In the material below, find the line with "Identify the click" and the line with "Albondigas veganas de seitan (154, 1912)", then output those two lines and every line between them, exactly.

### Study material

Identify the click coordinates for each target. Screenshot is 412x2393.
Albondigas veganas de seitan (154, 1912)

######
### Study material

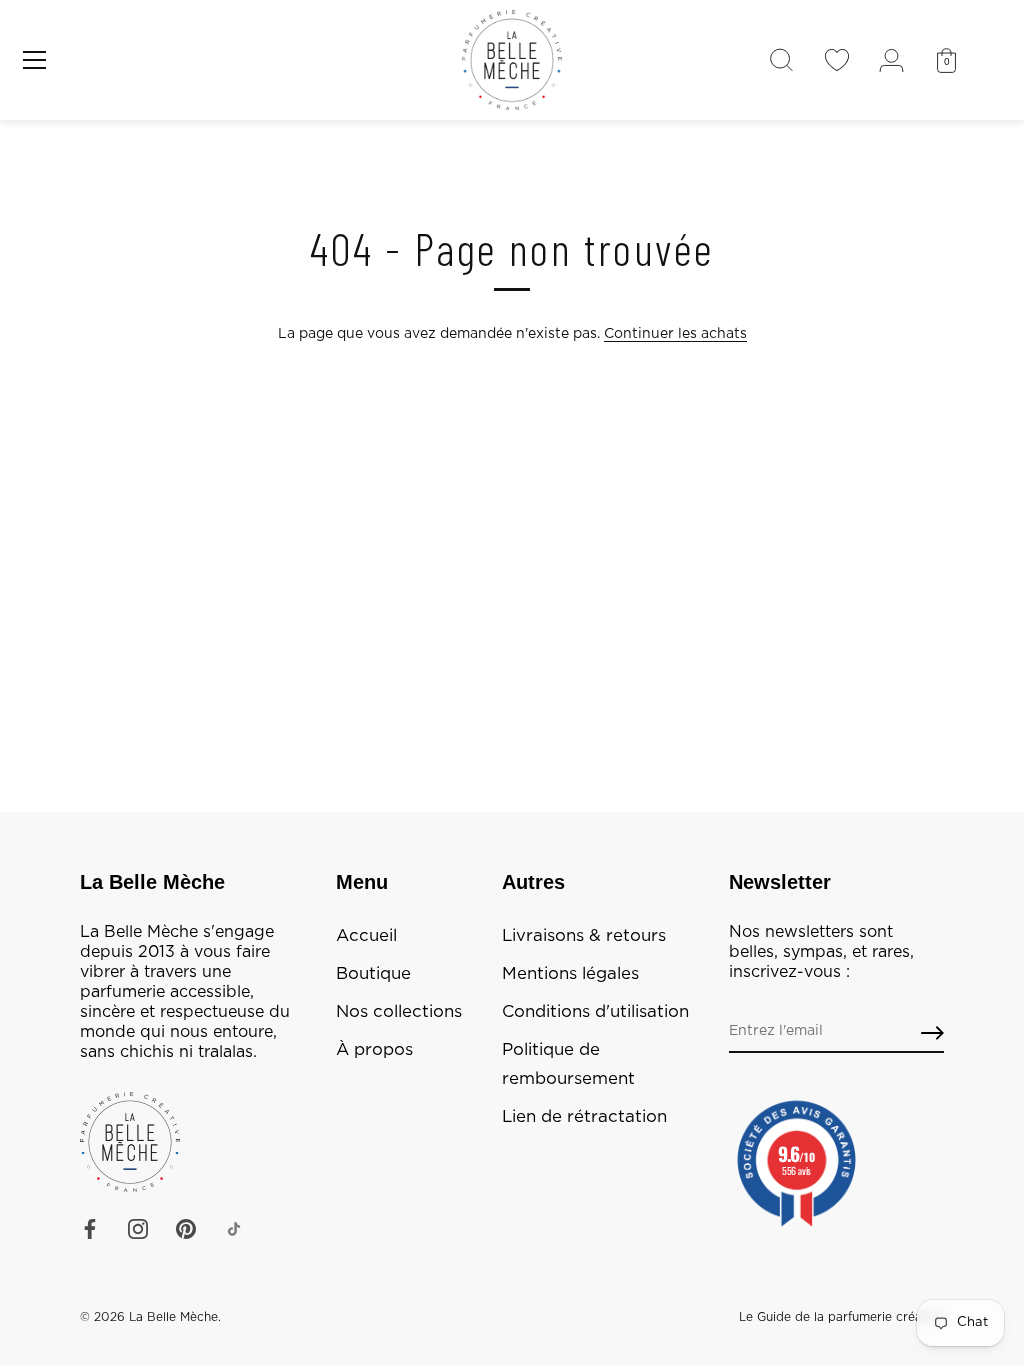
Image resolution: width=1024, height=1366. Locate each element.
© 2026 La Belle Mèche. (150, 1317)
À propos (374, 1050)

######

Response ::
Identify the click coordinates for each target. Screenshot is 412x2393.
Albondigas veganas de seitan (154, 1912)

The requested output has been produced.